We have a final concern: the 2010 Open Internet Order rightly rejected the harm-to-consumers or -competition standard proposed by the Chairman today. In 2010, the FCC noted that cable companies proposed that standard, but the Commission rejected it as too narrow because it would not sufficiently protect user choice, free speech, innovation and entrepreneurship. (Seeparagraph 78). We are alarmed that the FCC has now embraced this harmful (and vague) standard.
Mobile and Interconnection Should Be Included
The Chairman’s proposal wrongly tentatively excludes mobile and last-mile interconnection. We understand mobile was treated differently under the 2010 order. Whether or not that was a mistaken decision, mobile usage has increased dramatically in the past four years and continues to increase. Mobile is core to our future growth. Exempting mobile will harm innovation and entrepreneurship. It does not reflect sound policy.
The Chairman’s proposal also wrongly excludes interconnection between backbone providers and last-mile access providers. We believe this is merely a loophole, and that such last-mile interconnection concerns the same technical and economic issues underlying the FCC’s open internet actions. While the 2010 Order did not directly speak to this issue, a lot has changed in the past four years, demonstrating the need for the FCC to act. Indeed, the filings by Level 3 and Cogent, and Comcast and Verizon’s recent ability to extract fees from Netflix, all point to a problem requiring redress. (SeeLevel 3,Cogent, andNetflix)
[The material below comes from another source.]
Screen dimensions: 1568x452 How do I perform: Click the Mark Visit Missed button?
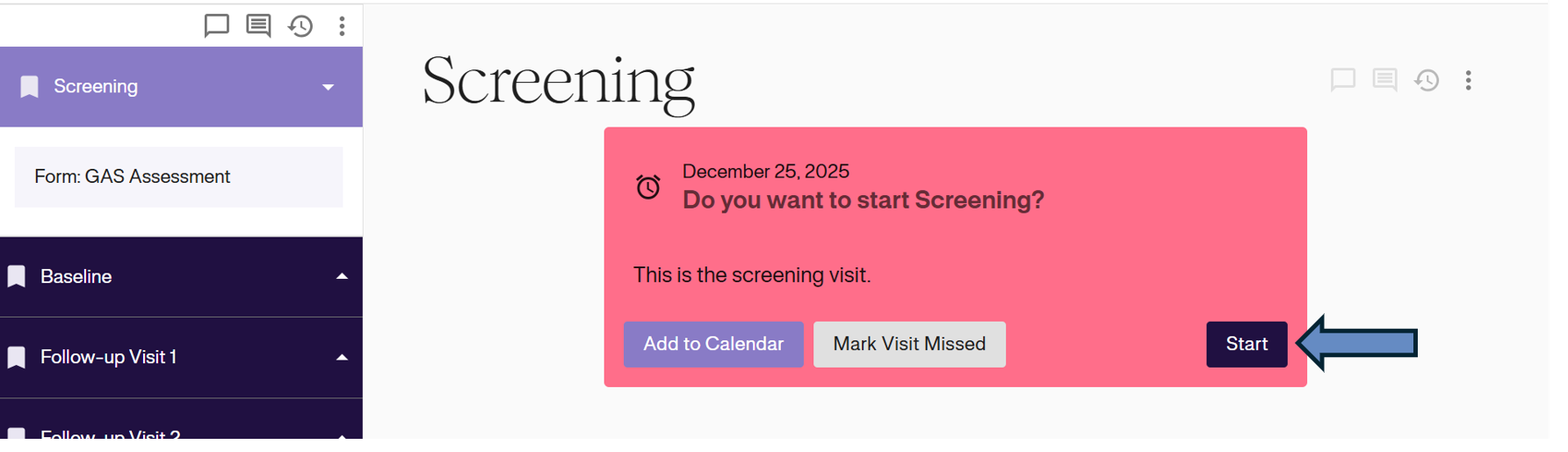pos(909,344)
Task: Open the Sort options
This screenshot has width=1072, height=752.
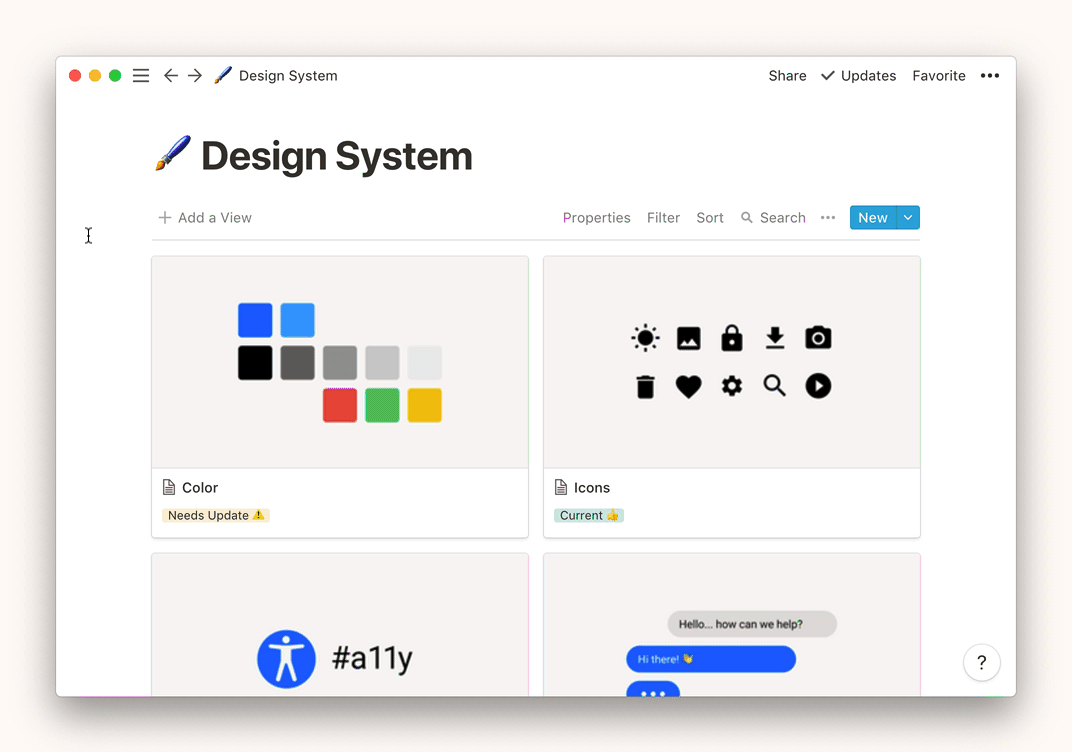Action: pyautogui.click(x=710, y=218)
Title II is Preferable to Section 706
Title II, with appropriate forbearance, strikes us as the obvious legal path for ensuring a free and open internet. We agree with Senator Bill Nelson that the FCC should “carefully consider whether Section 706 provides the best pathway for these rules or whether Title II, with appropriate forbearance, provides a more sound approach.” (Letter to Chairman Wheeler) Because Title II reclassification would empower the Commission to prohibit all unreasonable discrimination and to clearly define that standard in its implementing regulations, and all other paths would not, we encourage this path. We agree with the White House that a rule upheld under Title II “would give the FCC a distinct set of regulatory tools to promote net neutrality.” (White HouseResponse) We also predict that there will be facial and as applied legal challenges whichever way the FCC proceeds–Section 706 or Title II–and that Title II at least empowers the FCC both to adopt the more appropriate substantive rule and to do so on more sound legal footing.
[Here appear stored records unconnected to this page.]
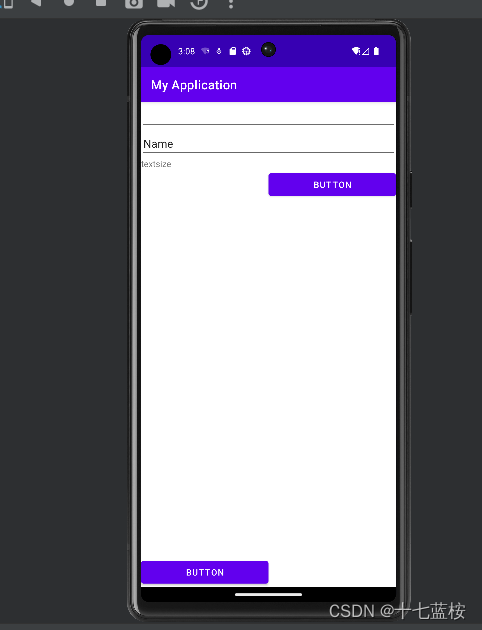Tap the textsize label text
The width and height of the screenshot is (482, 630).
point(157,164)
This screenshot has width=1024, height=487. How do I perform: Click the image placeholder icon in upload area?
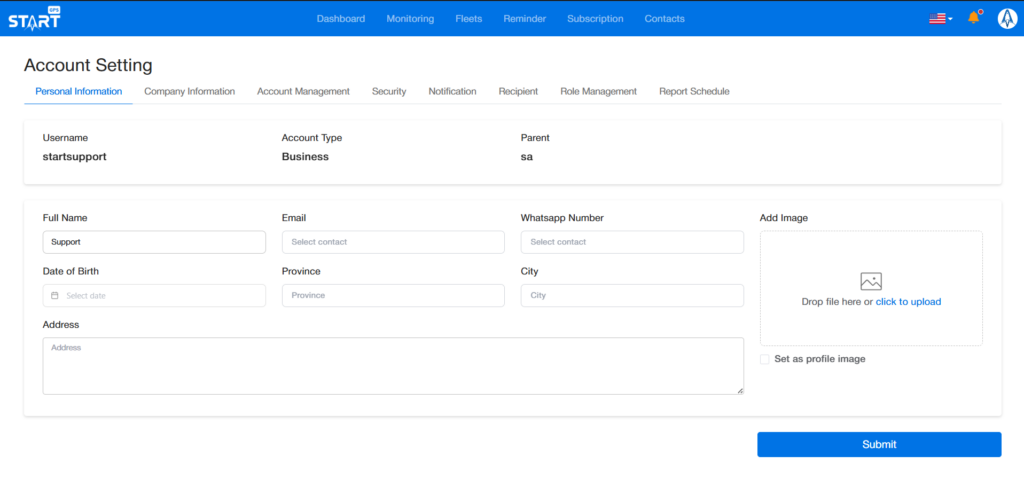[871, 282]
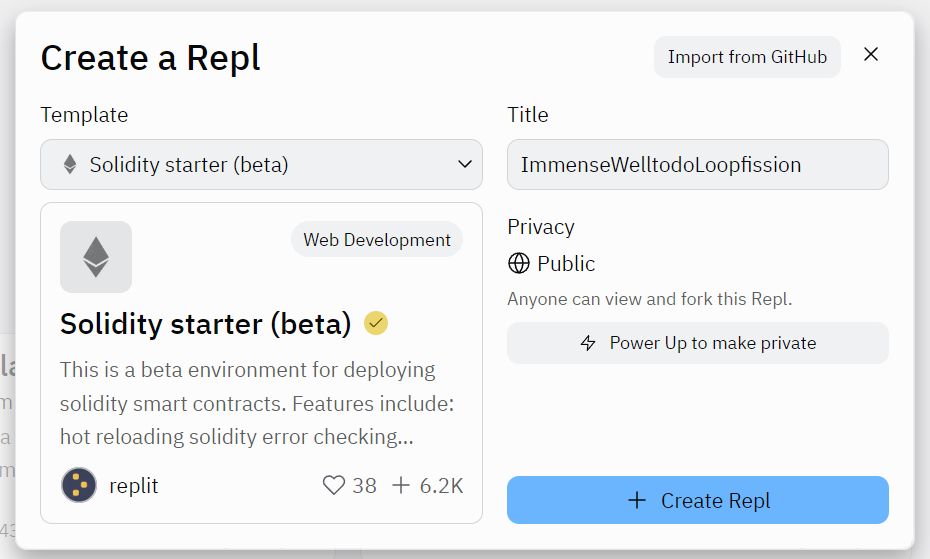The height and width of the screenshot is (559, 930).
Task: Click the Solidity starter (beta) card heading
Action: tap(206, 324)

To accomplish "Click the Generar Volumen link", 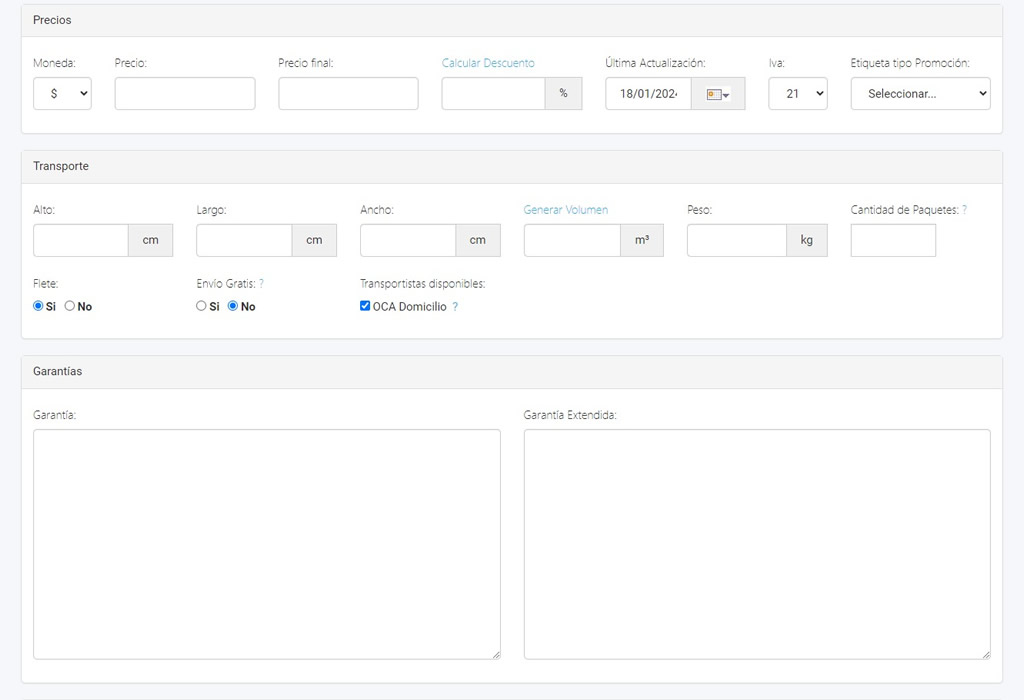I will pyautogui.click(x=565, y=210).
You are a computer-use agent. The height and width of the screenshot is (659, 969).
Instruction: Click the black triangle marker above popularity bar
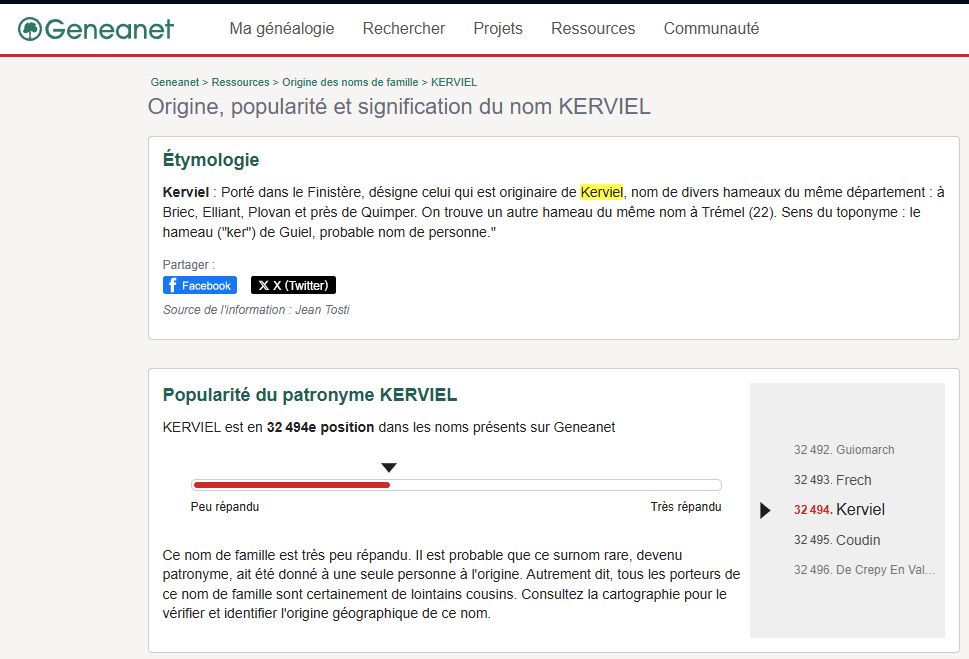(x=389, y=467)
In its NPRM, the FCC should at least ask substantive questions about Title II. Specifically, the FCC should ask: (1) whether the FCC should classify internet access service as a telecommunications service under Title II and, for mobile, as a commercial mobile service under Title III; (2) whether the FCC should immediately forbear from certain provisions of Title II, and should ask which provisions those may be; (3) how exactly to define “unreasonable discrimination” in the context of internet access.